The other day, I was sitting in a shed of sorts playing the guitar and learning the blues. It seems to have carried over through the days. This morning, I woke up at 3am, wide awake. I laid in semi-consciousness as day started to break. Then I found myself on my yoga mat at 7am feeling a bit blue and displaced. Of course these moments are expected, and I’m lucky not to have them too frequently anymore. They have been there all along.
There I was horizontal on my yoga mat. A block was propped underneath my spine. My chest and arms were sprawled out. My mind was almost empty. And then there were flickers of thought. I won’t get into the vagaries of my mind and what Ekhart Tolle would call the “pain-body.”
I contemplated the dirt all around me. I think there is sand sticking to every part of my body. Do I have bed bugs or are these all mosquito bites? I’ve never seen my hair this matted against my face. My body has had enough carbs to last a lifetime. I haven’t eaten meat in at least a week but basically now for almost 6 weeks. I gave up coffee about a month ago. I don’t drink alcohol anymore. I am tired of saying hello and goodbye to people. Who is this person? And why is she so sanitized and so unproductive?
I’ve been in many hotels, met too many people, eaten too much sub-par food. I’ve been to the Google Flights site too many times. I have organized too much transportation and logistics.
Maybe I’m relaxing just a little too much. Me without a sense of striving and progression seems foreign. One could argue that I’m working on my self-development. There is some truth to the value of delayering and removing all those elements of ego. That seems to be my project for the moment. Why does working on yourself feel so crummy and aimless?
We sat in our sharing circle at 10am. My turn came, and all I could really say was that I am tired. Given that I’m staying in some shared barracks-like environment, I don’t even have a door to close and cry behind. (But I do have a hot pink mosquito net that might hide me if I wrap myself and curl up into a little curlicue.)

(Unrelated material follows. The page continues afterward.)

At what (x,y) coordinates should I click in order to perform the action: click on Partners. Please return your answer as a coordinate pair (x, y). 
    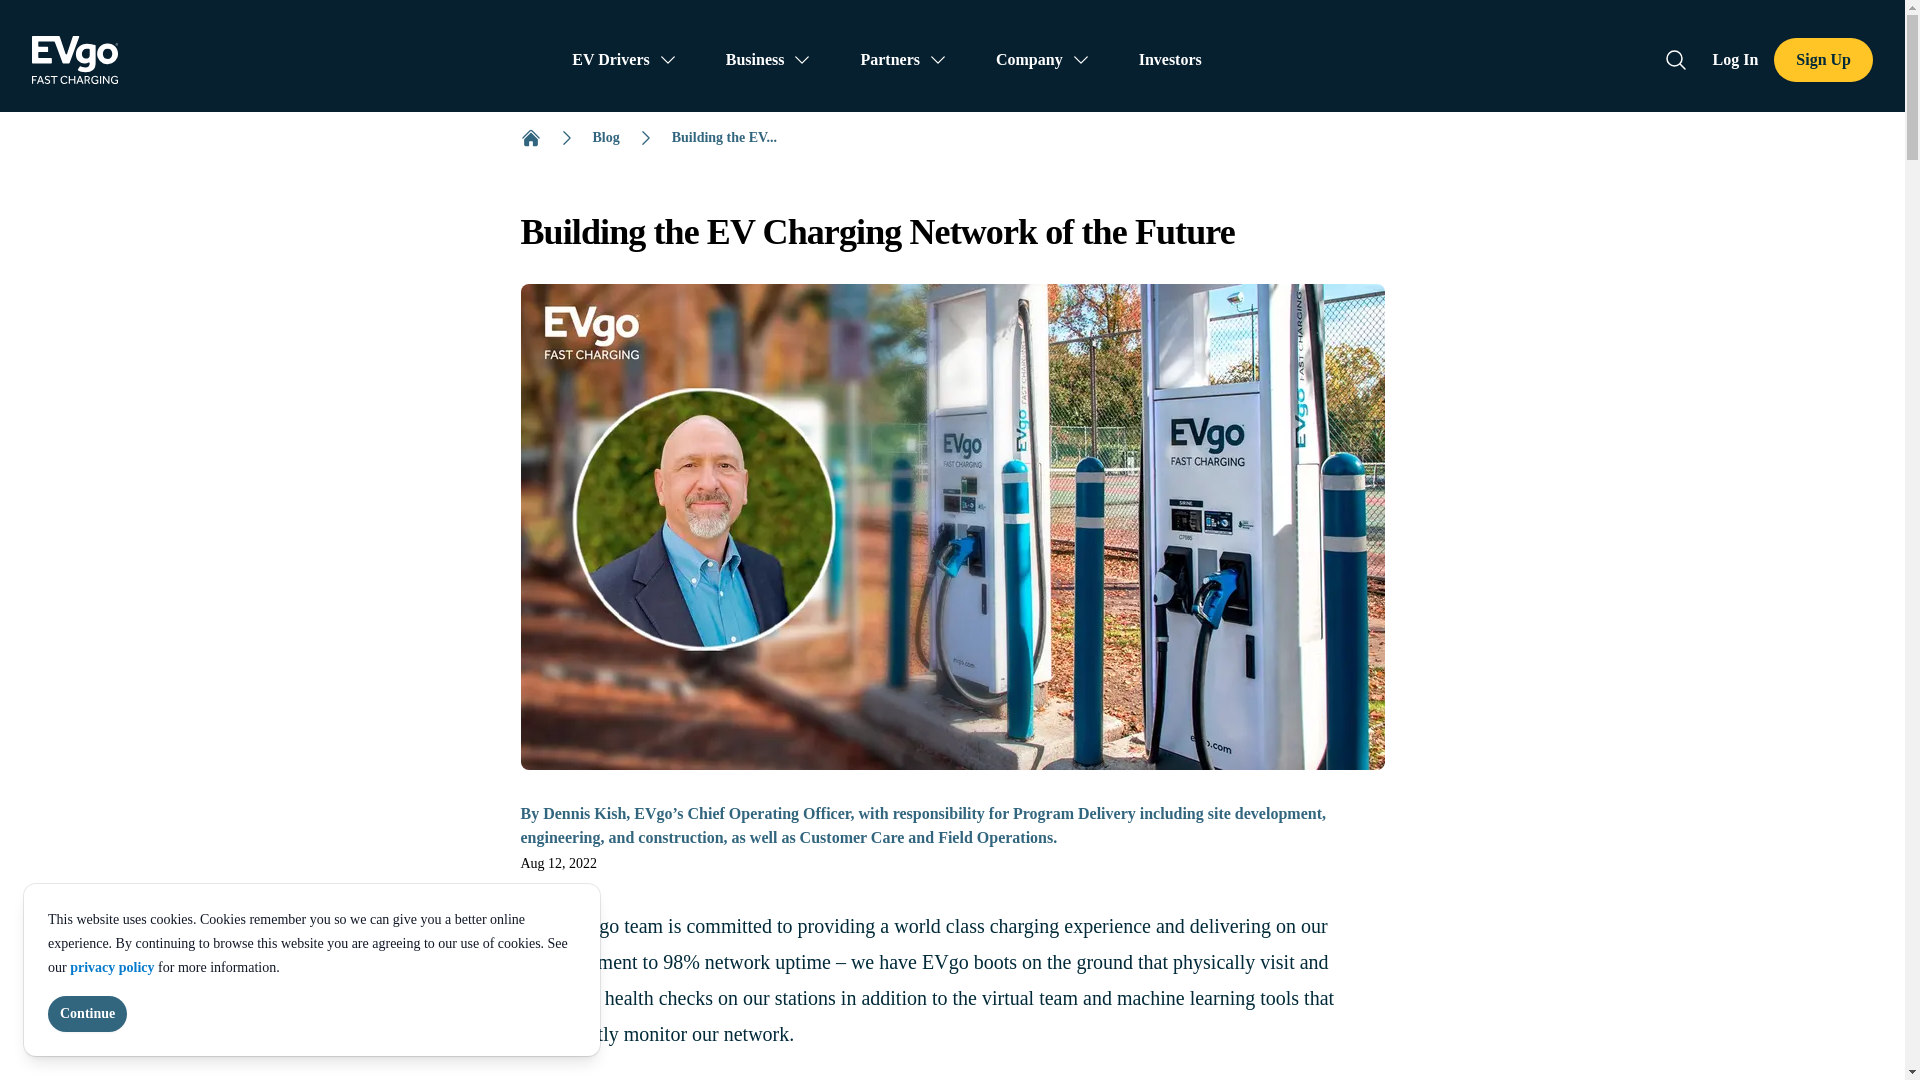
    Looking at the image, I should click on (904, 60).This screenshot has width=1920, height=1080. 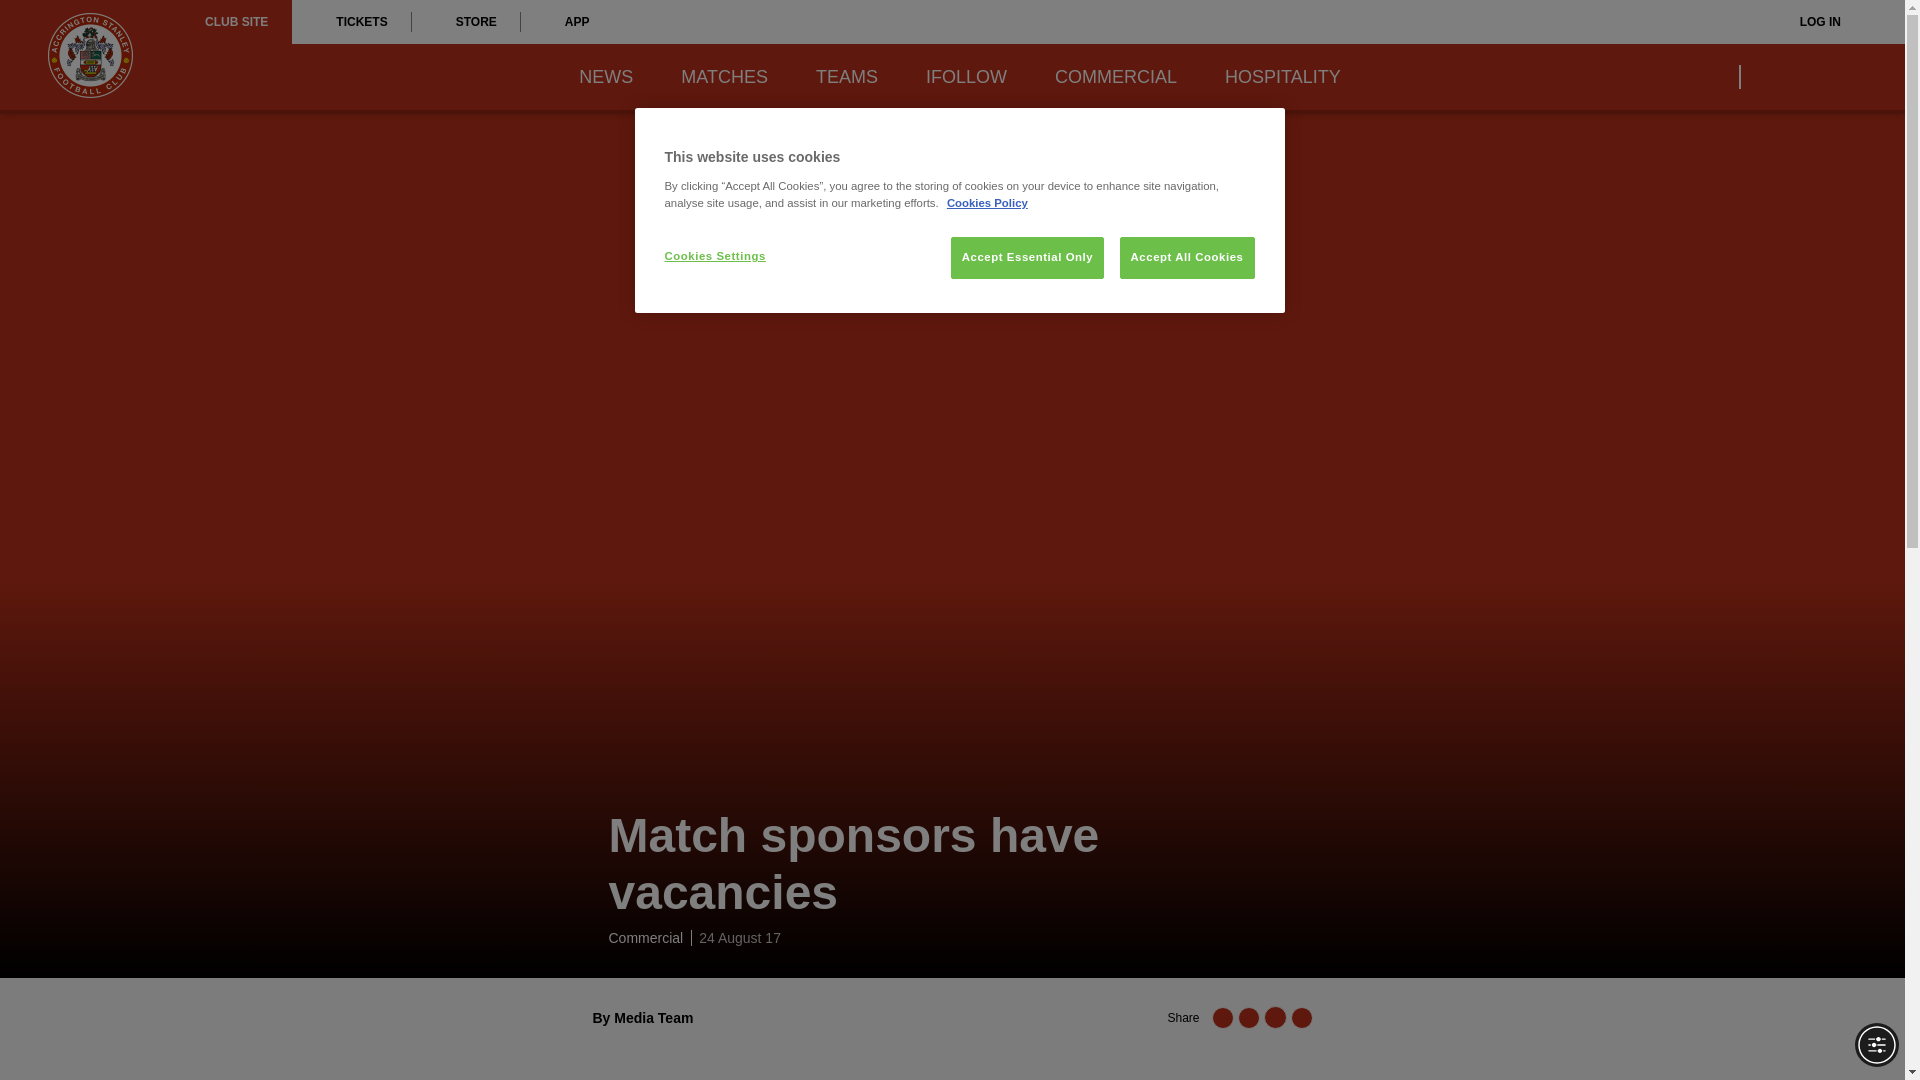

I feel sad because I don’t think I’m going back to NYC as a resident…maybe ever again. That makes me feel very unstable and out of control, even though I think it’s the right decision. I am moving out after being away for 7 months and while I’m not even there. In January, my friend takes over my lease, and in between, I will be arranging for my clothing and personal effects to be packed (or maybe I’ll buy a last-minute ticket back). This is my last chance to say my goodbyes while I still have a home in NYC. I miss my friends. I miss having an apartment. It feels momentous because it’s also the close of a big year for me.
And yet, I think there is a lesson in letting go.
(Now I just need to figure out a way to explain this move to people while I also explain that I also don’t really have 2017 planned at all either. Maybe I should look into shrinks who Skype too – lol that has a nice ring to it.)